Automakers should be able to increase global sales of fully autonomous vehicles to 33 million by 2040 from 51,000 in 2021 — the first year of significant volume, according to a forecast from IHS Markit.
There should be 7.4 million autonomous vehicles operating in the U.S. in 2040, the forecast found.
This dynamic growth is expected to be enabled by ride hailing and other mobility services, according to the forecast.

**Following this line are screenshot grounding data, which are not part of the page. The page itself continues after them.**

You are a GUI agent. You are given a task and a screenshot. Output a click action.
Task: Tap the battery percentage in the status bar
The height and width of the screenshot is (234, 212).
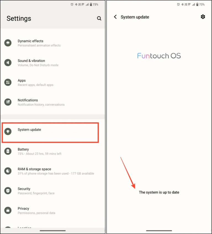tap(95, 4)
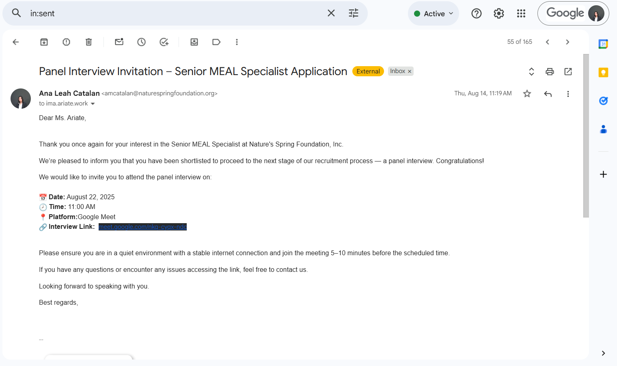Screen dimensions: 617x366
Task: Delete the email with trash icon
Action: [88, 42]
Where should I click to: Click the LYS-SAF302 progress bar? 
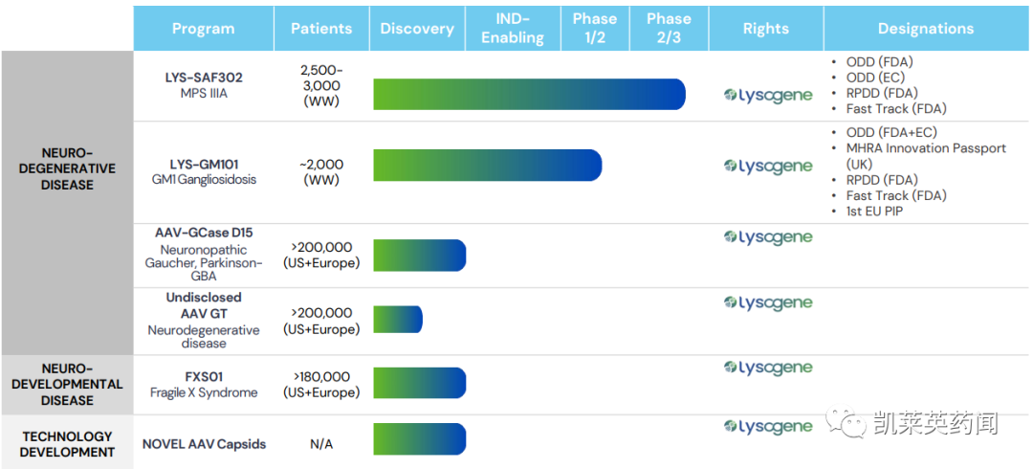(x=529, y=94)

The U.S. will lead the world in early adoption and initial deployment of the vehicles, which could arrive as early as 2019. Europe and China are expected to add considerable volume starting in 2021.
"The first autonomous vehicle volumes — beyond retrofit test vehicles — will arrive in 2019 through driverless mobility services," said Egil Juliussen, director of automotive technology research at IHS Markit. "Volumes will surpass 51,000 units in 2021 when personally owned autonomous cars reach individual buyers for the first time, and IHS Markit forecasts estimate nearly 1 million units will be sold in 2025 across shared fleets and individually owned cars."
The units will be fully autonomous Level 4 or Level 5 vehicles based on the standard set by the Society of Automotive Engineers.
In the coming years, transportation will be driven by on-demand services rather than the individual ownership model and the industry will provide vehicles based on usage per distance or time rather than unit sales, according to the firm.
General Motors, Waymo, and Uber are expected to contribute significantly to mobility fleet volumes as early as 2019.